The White House is to host a meeting with tech executives over cyber-security in January, amidst an escalation in disruptive cyber-attacks over the past year.
White House national security adviser Jake Sullivan wrote to the chief executives of tech companies inviting them to the event, following the appearance of a critical vulnerability in Log4j, a widely-used software component.
In the letter, excerpts of which were shared with the press, Sullivan said open source software, which is critical to computing infrastructure but is maintained by volunteers, has become a “a key national security concern”.
The White House said software companies and cloud services providers were invited, without naming the firms.
“The SolarWinds and Hafnium incidents serve as recent reminders that strategic adversaries actively exploit vulnerabilities for malicious purposes,” Sullivan wrote in the letter.
The attack on software maker SolarWinds, discovered a year ago, gave attackers access to its many customers, including US government departments, while the cyber-gang Hafnium used a flaw in Microsoft’s email server software to attack more than 20,000 organisations.
The SolarWinds attack has been blamed on the Russian government, while Hafnium has alleged ties to the Chinese government.
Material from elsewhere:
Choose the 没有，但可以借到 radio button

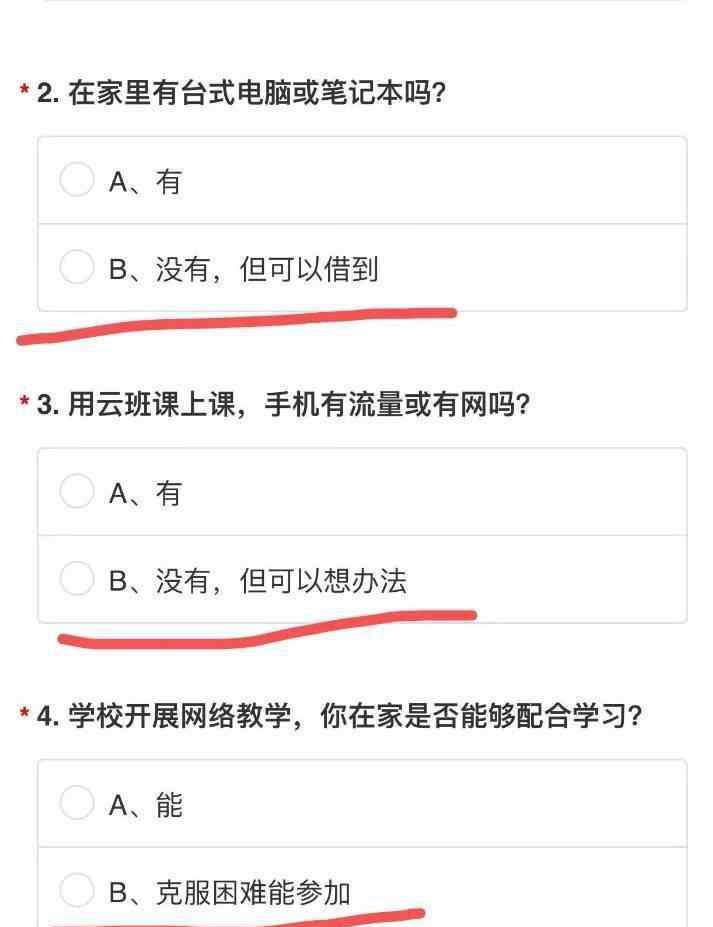pyautogui.click(x=77, y=267)
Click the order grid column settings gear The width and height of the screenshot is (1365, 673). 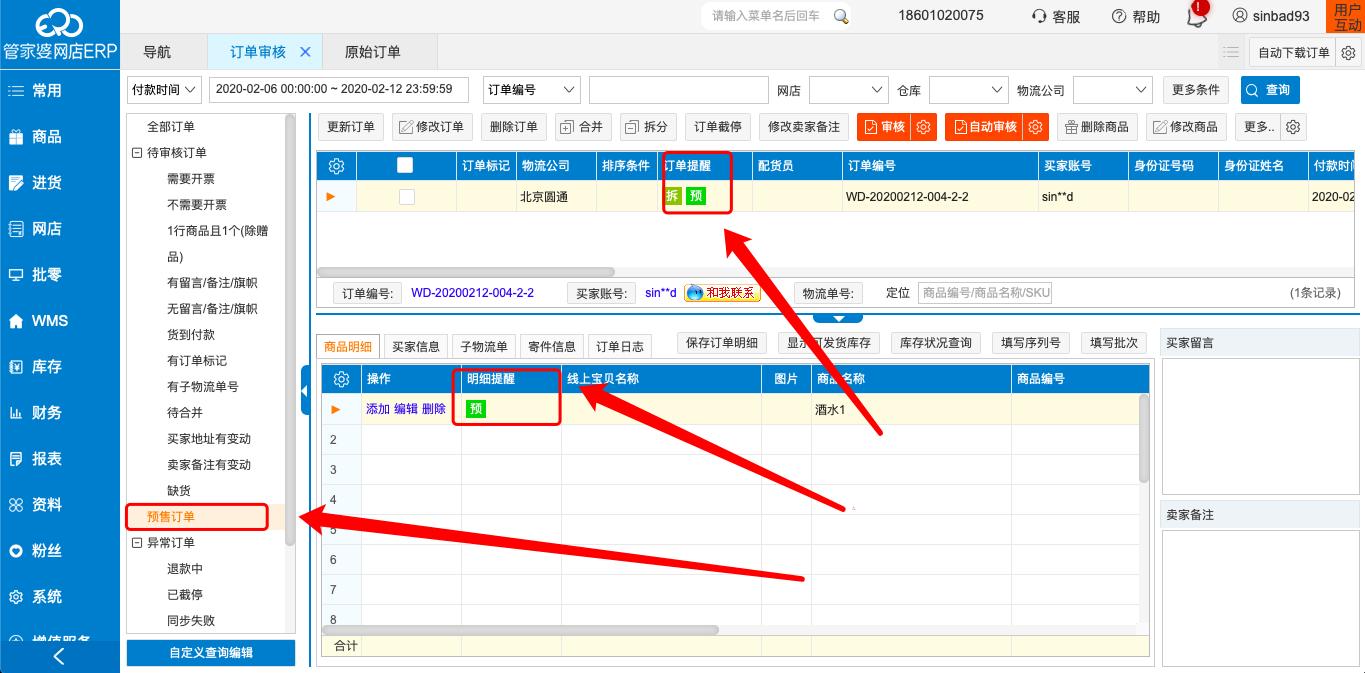[337, 166]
The deputy national security advisor for cyber & emerging technology, Anne Neuberger, is to host a one-day discussion in January with company officials responsible for security and open source projects, the White House said.
Amidst the escalation in cyber-attacks, the administration in May issued an executive order creating a review board and new software standards for government agencies.
The order aims to set minimum security standards for software used by the governent, and in turn to spur investment in security.
President Joe Biden called cyber-security a “core national security challenge” at an August meeting with the executives of Microsoft, JPMorgan and other major US firms. At the time Google and Microsoft said they would invest billions of dollars in cyber-security initiatives.
The US Cybersecurity and Infrastructure Security Agency on 17 December issued an “emergency directive” ordering federal civilian agencies to update their systems to patch against the Log4j exploit, which is known as Log4Shell.
The bug affects hundreds of millions of internet-connected devies, with computer security firm Mandiant calling it “one of the most pervasive security vulnerabilities that organizations have had to deal with over the past decade”.
“Log4j is ubiquitous and used by applications and systems deployed across organizations of all sizes,” the company wrote in an advisory earlier this month.
“Organisations are struggling to assess the scope and impact of the exposure, given it is not obvious which applications and systems even use Log4j.
“Software vendors are actively determining whether their software uses Log4j and are communicating the impact to their customers.”
Mandiant said organisations should monitor for the availability of security patches and apply them “as quickly as possible”.